Erhan Yılmaz
Olga Tokarczuk’un kaleme aldığı Sür Pulluğunu Ölülerin Kemikleri Üzerinde temelde ‘meta’ olan doğa ve hayvanları, tekrar ‘canlı’ ve ‘özne’ konumuna getiren, kiliseye karşı eleştirel bir cümle kurabilen, otoriterinin gözünde yok sayılan Janina’nın yeniden varoluş ve yaşamı anlamlandırma çabası olarak şimdiden modern edebiyatın en özel örneklerinden sayılabilir.
Tüm dünyada adından söz ettiren bir yazar olan Olga Tokarczuk, ele aldığı konular ve bunları kavramsallaştırarak kaleme almasıyla dikkatleri üzerine çekti.

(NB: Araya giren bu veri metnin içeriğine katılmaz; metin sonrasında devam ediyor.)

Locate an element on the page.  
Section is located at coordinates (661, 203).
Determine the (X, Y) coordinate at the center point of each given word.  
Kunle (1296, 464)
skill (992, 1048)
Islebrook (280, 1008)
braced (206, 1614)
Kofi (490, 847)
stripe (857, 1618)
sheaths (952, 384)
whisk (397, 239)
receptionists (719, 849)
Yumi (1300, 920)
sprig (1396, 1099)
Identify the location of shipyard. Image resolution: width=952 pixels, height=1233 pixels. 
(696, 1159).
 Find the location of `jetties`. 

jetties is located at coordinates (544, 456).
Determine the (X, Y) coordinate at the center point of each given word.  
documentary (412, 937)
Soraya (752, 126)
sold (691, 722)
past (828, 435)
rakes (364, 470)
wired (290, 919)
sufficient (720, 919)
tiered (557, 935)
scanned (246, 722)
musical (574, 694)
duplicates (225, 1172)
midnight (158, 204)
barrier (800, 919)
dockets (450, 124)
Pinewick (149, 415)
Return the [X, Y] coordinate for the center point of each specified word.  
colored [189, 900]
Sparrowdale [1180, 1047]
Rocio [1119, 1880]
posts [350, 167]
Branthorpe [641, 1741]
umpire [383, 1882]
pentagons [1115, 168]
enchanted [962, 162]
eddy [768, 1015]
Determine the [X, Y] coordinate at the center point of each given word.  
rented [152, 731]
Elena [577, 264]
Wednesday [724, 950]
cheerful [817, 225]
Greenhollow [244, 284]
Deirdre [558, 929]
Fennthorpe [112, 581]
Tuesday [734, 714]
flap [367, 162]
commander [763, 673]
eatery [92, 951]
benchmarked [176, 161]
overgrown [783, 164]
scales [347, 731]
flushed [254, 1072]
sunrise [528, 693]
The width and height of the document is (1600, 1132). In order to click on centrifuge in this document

Tokarczuk’un yaptığı bu önemli yazınsal katkı, edebiyat kamuoyunun çok önemsediği iki ödülle taçlandırıldı. Tokarczuk, 2018 yılında İngilizceye çevrilen dünya edebiyatının en iyilerini seçmeyi hedefleyen Man Booker Uluslararası Edebiyat Ödülü’ne hemen ardından, tartışmalar ve ‘cinsel saldırı’nın gölgesinde kalan 2018 Nobel Edebiyat Ödülü’nü değer görüldü, 2019 yılında da ödülünü aldı.
Peki, bu denli önemli ödüllere layık görülen yazarın hikmeti nerede? İşte bu sorunun cevabını, Olga Tokarczuk’un 2009 yılında yayınlanan romanı, Sür Pulluğunu Ölülerin Kemikleri Üzerinde’de arayacağız. Eser, geçtiğimiz günlerde, 2006 ve 2016 yıllarında Lehçe çeviride iki önemli ödüle layık görülmüş Neşe Taluy’un çevirisiyle Timaş Yayınları tarafından okurla buluştu.